• [Given problem]: Pull out the lines from the very first one down to and including the line that contains "This screenshot has height=477, width=651.", and reproduce them verbatim.

··· Records provided

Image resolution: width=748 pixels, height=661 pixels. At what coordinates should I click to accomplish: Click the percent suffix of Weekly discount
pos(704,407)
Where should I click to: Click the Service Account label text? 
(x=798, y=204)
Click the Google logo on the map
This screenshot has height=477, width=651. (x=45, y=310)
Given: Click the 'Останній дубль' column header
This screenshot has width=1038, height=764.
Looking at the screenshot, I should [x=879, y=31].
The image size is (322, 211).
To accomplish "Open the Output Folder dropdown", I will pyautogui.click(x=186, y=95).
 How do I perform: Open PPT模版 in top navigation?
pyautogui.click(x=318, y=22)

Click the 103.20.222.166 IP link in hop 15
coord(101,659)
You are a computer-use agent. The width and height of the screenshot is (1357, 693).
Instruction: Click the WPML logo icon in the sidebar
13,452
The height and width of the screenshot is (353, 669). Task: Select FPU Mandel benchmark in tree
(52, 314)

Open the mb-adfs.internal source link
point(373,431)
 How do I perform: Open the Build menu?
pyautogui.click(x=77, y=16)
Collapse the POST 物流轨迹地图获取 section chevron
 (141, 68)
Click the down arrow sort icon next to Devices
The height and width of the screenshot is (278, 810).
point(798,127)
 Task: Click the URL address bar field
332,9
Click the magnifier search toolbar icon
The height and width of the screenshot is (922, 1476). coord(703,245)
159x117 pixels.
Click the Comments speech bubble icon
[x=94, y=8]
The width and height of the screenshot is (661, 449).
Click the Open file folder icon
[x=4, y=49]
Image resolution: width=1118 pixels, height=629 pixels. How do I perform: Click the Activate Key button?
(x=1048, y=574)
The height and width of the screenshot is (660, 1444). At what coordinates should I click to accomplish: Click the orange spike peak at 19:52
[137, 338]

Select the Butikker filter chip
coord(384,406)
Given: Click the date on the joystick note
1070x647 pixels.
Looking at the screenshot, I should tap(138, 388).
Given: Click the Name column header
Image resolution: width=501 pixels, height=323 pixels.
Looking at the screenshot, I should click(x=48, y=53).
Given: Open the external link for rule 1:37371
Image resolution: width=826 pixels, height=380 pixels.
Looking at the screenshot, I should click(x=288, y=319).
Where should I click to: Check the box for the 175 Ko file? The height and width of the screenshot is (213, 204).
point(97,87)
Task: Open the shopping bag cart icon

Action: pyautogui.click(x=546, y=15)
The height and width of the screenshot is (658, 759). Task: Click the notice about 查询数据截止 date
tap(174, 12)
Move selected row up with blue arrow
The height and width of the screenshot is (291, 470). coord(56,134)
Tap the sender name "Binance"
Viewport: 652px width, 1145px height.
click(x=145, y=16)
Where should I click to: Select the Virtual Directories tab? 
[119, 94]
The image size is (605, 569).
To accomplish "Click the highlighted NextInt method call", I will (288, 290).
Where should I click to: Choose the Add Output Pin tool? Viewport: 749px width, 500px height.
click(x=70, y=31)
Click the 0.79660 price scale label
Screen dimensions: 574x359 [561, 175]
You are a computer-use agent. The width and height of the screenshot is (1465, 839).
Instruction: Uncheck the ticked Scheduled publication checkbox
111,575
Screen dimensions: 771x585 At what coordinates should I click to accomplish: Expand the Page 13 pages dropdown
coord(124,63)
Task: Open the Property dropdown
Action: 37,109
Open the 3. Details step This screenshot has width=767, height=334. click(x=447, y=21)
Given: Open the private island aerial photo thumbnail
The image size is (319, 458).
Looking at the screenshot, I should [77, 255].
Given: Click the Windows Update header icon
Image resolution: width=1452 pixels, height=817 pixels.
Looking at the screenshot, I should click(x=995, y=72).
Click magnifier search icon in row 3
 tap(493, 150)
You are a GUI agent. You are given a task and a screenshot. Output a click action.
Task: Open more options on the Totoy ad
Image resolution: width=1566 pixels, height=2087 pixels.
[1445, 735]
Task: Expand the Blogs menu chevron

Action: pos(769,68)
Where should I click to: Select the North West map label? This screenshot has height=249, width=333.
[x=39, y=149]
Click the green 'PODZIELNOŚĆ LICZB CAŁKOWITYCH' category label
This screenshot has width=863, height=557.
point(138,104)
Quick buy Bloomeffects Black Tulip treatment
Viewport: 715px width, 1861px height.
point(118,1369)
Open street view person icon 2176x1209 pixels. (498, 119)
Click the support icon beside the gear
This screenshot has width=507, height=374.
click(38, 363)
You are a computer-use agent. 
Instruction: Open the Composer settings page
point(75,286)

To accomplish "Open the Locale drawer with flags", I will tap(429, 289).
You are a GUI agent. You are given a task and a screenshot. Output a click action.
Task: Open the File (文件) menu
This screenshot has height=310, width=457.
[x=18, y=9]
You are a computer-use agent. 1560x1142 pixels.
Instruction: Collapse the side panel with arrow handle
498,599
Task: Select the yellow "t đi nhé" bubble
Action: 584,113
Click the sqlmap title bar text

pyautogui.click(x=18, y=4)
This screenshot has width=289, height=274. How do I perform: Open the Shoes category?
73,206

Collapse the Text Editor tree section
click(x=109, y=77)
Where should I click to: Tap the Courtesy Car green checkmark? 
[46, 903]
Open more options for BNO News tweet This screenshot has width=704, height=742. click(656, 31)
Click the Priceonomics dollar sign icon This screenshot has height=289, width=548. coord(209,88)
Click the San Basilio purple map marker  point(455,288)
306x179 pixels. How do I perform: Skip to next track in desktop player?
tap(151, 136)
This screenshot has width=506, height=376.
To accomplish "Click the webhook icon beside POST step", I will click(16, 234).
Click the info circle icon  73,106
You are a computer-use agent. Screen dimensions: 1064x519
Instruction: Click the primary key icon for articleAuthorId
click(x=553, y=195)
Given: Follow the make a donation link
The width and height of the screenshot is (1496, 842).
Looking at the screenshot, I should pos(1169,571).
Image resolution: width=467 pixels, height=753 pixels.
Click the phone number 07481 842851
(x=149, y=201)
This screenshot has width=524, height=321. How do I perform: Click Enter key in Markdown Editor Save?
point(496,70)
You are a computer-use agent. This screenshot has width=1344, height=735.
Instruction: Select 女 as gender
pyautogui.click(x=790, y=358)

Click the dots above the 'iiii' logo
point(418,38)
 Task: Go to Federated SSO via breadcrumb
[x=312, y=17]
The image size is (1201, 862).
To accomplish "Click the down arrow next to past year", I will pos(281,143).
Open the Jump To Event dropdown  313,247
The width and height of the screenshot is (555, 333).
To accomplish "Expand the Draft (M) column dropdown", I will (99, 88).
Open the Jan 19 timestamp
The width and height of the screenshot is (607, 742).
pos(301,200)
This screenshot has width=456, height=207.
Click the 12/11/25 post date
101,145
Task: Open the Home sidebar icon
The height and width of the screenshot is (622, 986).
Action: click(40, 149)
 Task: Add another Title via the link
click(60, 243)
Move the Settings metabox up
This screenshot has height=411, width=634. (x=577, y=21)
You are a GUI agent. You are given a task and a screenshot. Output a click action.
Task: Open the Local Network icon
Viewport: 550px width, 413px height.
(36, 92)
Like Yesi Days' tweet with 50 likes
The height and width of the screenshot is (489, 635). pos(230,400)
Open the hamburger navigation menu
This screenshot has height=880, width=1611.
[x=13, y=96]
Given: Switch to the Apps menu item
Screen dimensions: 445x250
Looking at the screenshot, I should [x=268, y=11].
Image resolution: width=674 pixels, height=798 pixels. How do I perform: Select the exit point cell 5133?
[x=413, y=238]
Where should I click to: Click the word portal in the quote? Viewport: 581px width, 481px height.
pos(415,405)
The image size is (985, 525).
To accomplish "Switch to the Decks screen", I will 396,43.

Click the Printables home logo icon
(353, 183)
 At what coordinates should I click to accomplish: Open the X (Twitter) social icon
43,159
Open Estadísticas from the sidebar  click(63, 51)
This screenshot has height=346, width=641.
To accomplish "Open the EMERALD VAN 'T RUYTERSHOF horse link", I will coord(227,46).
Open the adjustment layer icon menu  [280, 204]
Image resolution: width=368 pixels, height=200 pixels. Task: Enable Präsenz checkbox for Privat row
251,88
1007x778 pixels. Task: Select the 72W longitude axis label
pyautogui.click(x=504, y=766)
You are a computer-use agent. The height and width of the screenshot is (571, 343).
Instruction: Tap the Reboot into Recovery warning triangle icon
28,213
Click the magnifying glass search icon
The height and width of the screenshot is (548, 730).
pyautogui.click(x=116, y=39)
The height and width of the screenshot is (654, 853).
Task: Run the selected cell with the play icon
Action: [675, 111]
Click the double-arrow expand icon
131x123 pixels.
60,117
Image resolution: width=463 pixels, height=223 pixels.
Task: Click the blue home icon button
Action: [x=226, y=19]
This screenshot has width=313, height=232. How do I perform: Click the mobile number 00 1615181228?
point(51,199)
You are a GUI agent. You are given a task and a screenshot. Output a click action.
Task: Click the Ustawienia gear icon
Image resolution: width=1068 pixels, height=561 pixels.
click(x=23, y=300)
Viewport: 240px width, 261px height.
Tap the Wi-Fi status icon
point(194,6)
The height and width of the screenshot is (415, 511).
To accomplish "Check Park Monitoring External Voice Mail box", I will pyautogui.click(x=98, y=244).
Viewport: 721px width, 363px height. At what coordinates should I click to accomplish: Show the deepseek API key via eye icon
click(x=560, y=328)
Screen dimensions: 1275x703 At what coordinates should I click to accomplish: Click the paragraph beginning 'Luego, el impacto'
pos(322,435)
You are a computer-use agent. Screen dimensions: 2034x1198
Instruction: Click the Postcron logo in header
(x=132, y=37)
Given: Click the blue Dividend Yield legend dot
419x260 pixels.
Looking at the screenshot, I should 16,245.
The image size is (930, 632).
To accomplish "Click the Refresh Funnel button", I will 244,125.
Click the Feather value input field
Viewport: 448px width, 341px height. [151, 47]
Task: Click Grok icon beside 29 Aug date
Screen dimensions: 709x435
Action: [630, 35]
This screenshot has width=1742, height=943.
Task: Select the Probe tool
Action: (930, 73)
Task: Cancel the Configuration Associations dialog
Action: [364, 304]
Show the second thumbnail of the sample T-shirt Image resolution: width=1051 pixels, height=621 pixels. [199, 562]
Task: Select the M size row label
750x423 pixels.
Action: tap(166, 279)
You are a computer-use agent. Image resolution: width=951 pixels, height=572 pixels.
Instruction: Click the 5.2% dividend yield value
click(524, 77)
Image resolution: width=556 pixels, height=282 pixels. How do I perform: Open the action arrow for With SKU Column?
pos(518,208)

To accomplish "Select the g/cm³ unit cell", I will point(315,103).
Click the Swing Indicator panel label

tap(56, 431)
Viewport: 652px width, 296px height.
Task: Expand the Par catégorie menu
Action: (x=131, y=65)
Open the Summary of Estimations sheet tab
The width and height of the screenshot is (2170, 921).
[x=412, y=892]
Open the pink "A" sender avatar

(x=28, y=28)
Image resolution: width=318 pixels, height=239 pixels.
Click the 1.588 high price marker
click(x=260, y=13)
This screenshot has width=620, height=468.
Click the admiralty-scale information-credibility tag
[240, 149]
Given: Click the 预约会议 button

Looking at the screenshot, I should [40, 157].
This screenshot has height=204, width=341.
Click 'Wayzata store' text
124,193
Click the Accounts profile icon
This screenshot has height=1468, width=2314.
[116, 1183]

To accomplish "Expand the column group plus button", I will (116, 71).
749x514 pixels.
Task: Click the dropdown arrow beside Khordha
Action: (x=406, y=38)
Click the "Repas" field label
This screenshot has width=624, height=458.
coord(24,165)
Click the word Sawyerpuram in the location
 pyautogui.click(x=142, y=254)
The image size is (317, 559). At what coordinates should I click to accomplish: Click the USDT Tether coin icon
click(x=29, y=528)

······

• [Exercise result]:
Image resolution: width=748 pixels, height=661 pixels. At what coordinates should I click to accomplish: Click the percent suffix of Weekly discount
pos(704,407)
Where should I click to: Click the Service Account label text? 
(x=798, y=204)
Click the Google logo on the map
This screenshot has height=477, width=651. (x=45, y=310)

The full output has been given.